The sound was too light and womanly to be a male intruder. Was it Ellen? Perhaps Susan Gill had kicked her out and she’d come creeping back to her old bed. But the breathing seemed fixed in one place a few paces from Cora’s face.
Cora inched the blanket away from her ear. Every nerve concentrated on the silence. Was that another breath? A footstep? Someone or something was standing just beside her. Cora listened, for seconds, or perhaps minutes, eyes trained towards the sound. Slowly, the black kitchen turned to grey. And a dull white shape emerged from the gloom.
It was a woman. With long thin hair loose over her nightdress and her hands before her, clasping and unclasping. As Cora’s eyes strained on to the hazy outline, an icy tremor slipped through her. Was this ghostly visitor someone she knew? Was it Alice? Cora looked harder into the dimness, stifling the horror rising in her gut. Because there was another with good reason to haunt her. Cora’s mouth began to open. I didn’t kill him, she wanted to say, it was Alice. But if the mother of that poor little boy in the Union house was now a spirit, she would know truth from lie.
Cora gripped the bedclothes as the woman’s whimpering grew into words.
&nbs
p; ‘Why?’ Dull eyes stared as the mouth quivered. ‘Why did you take what was not yours?

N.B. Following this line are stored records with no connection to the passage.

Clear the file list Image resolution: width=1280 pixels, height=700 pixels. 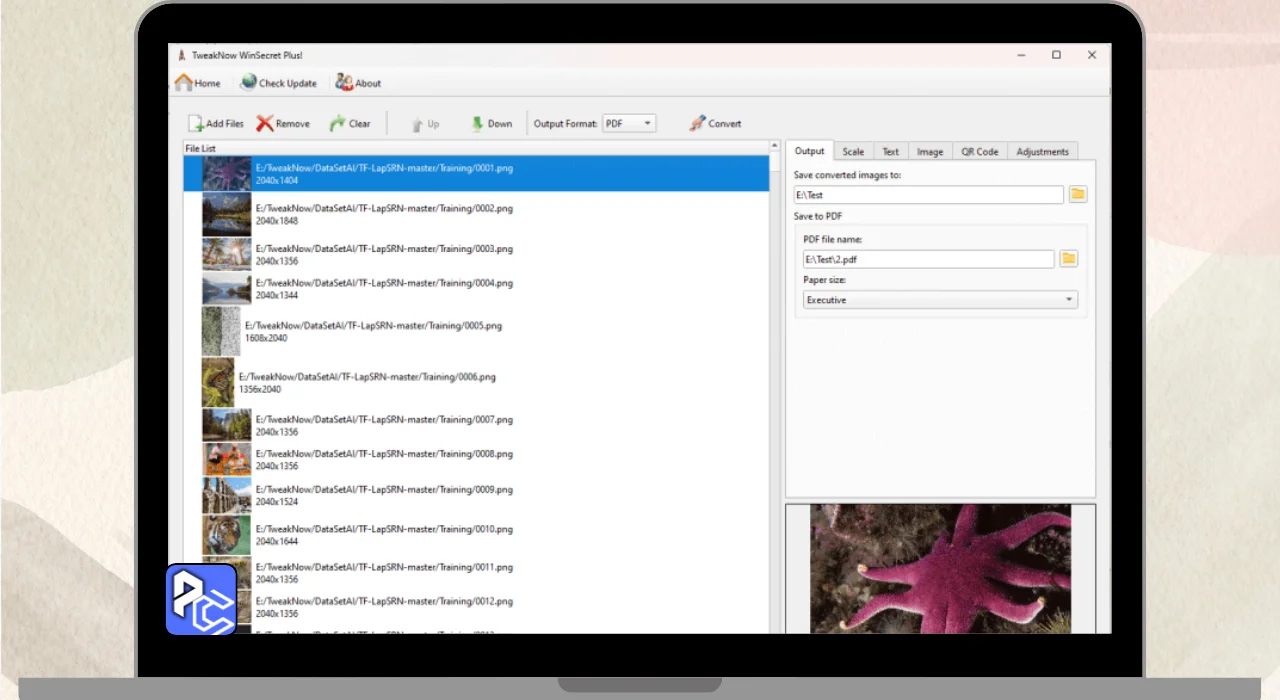point(350,124)
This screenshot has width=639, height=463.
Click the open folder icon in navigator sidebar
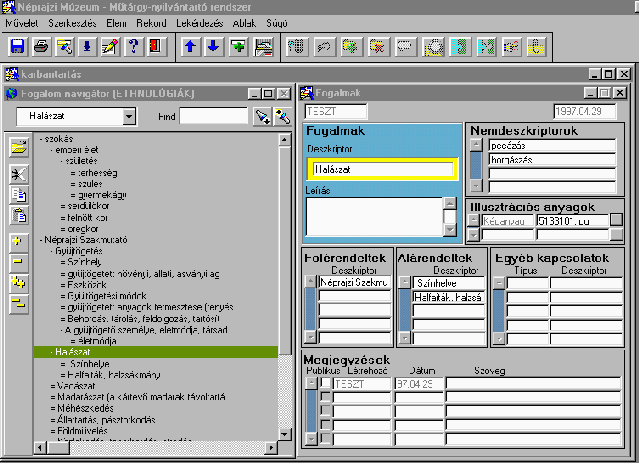[18, 148]
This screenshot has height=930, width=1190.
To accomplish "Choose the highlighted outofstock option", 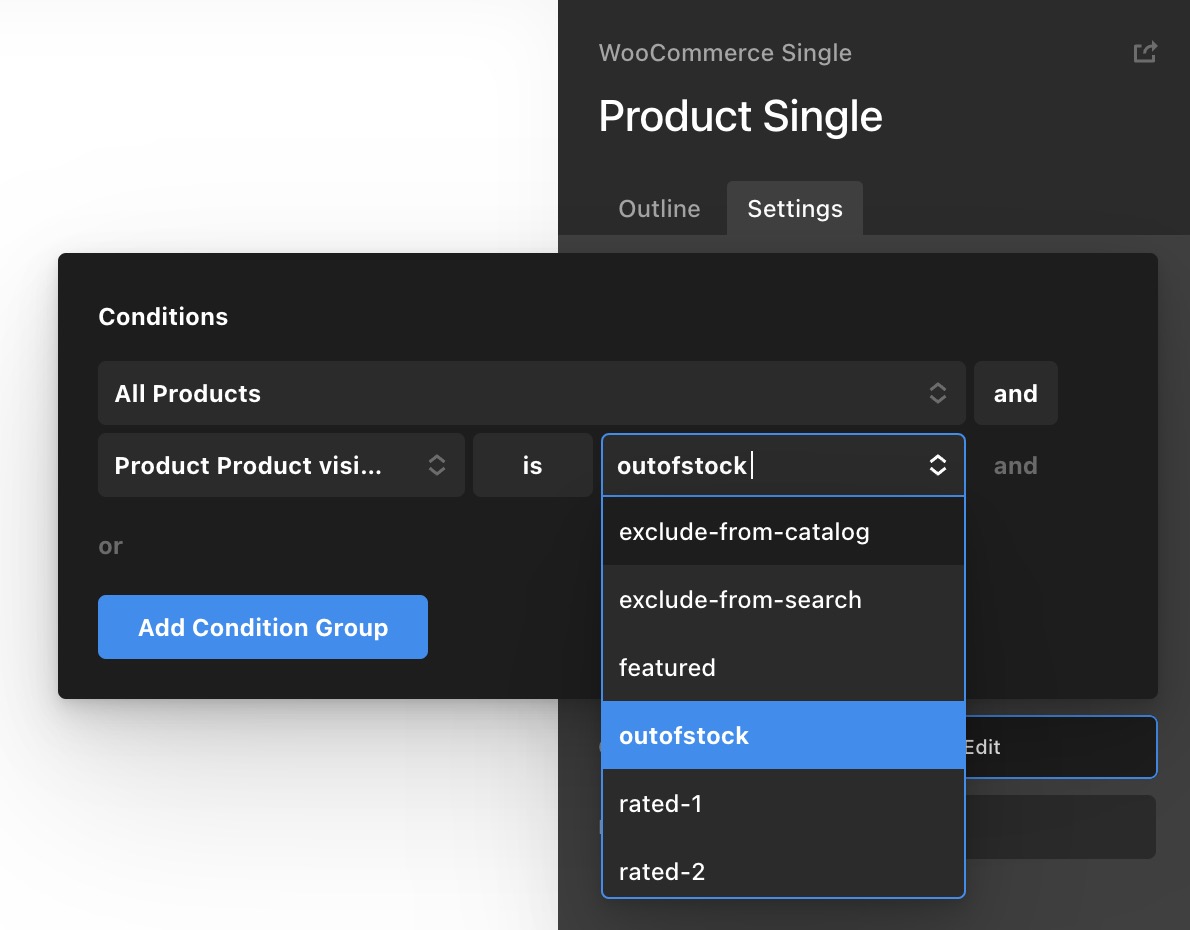I will (x=783, y=735).
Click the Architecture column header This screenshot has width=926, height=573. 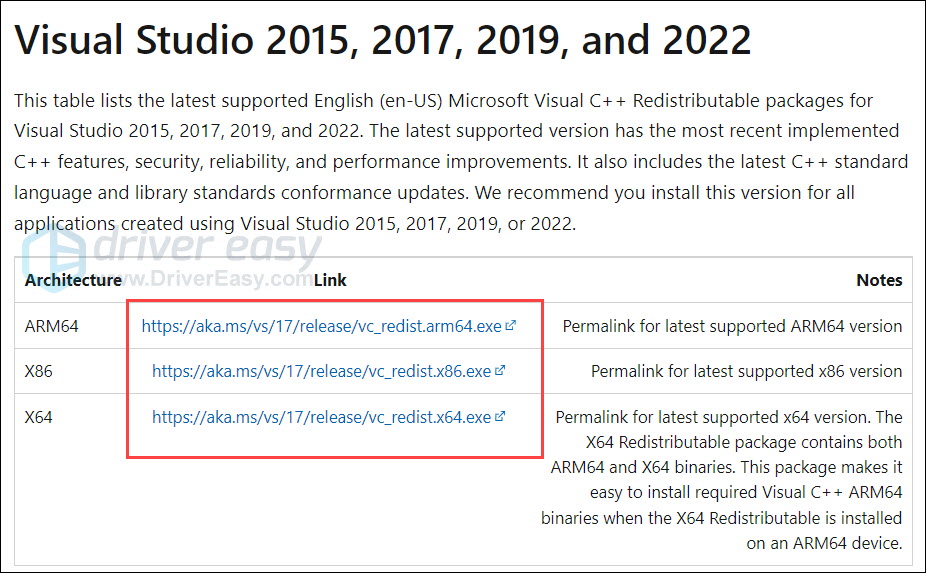(73, 280)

You must have known the harm it would do.’ The shady figure shuffled closer, the voice firmer. ‘Why have you come back? Can you not see how you torment me?’
Cora’s limbs locked stiff as she recognised the voice, and saw too the outline of the woman’s long nose. Not a ghost; just the missus. She must have slipped down the back stairs without Mrs Dix seeing her. And now she was in the kitchen, weeping.

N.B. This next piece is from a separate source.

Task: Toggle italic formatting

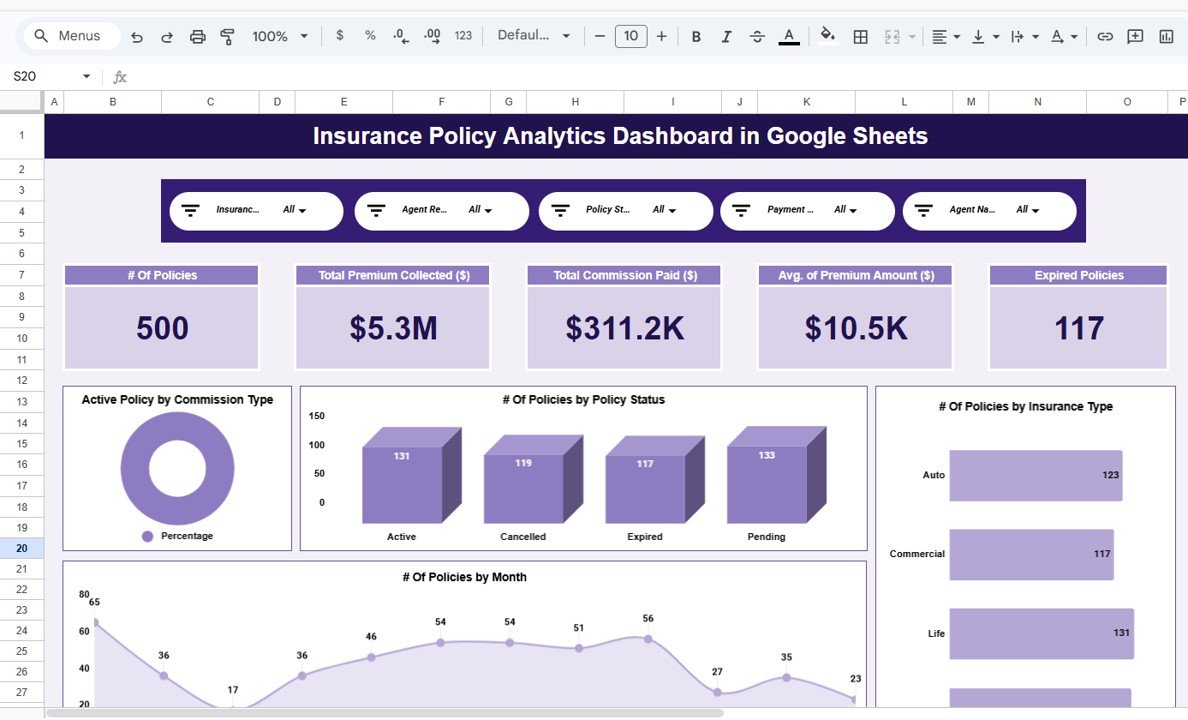Action: click(x=726, y=35)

‘You ended my life, Annie. Killed it. As good as a murderess. Evil you are. Bad through and through. A vile serpent…’
The voice choked. She seemed suddenly to be beside the kitchen table where the knives, rubbed in mutton fat to keep their shine, were laid out for the night. The mistress’s hands folded and unfolded above them like a trapped bird.
Then, in a rush of air that made Cora’s eyes snap shut, the mistress swooped down at her. Cora expected to feel a carve of red warmth across her skin, but when she opened her eyes she realised that she was not harmed, and the mistress, muttering and sniffling, had turned towards the door. Then she was gone. Cora listened, frozen, to the creak of each tread on the back stairs. The footsteps stopped. A door upstairs clicked. And then there was silence.
A lump of anguish wedged in Cora’s throat. The missus might be deranged but her words held truth. Bad through and through. Cora had done damage to so many people that the words could have been spoken by any of them. And it was only right that she should be tormented by a lunatic because she was as good as one herself. Why else would she have wanted to kill that little boy, or her own babe?
She turned on to her side and a trail of tears slid across her nose. It wouldn’t be long until she’d hear Cook stirring. Then Cora would need to be up and raking the grate into the ash bucket; laying sticks and fresh coal into the range. She shut her eyes. How could she carry on scouring pots and polishing boots as if nothing had changed? How would she even raise herself from this mattress? As Cora thought of the day ahead, she forced her face against the greasy pillow, but the howl that choked out of her lungs was too savage to smother.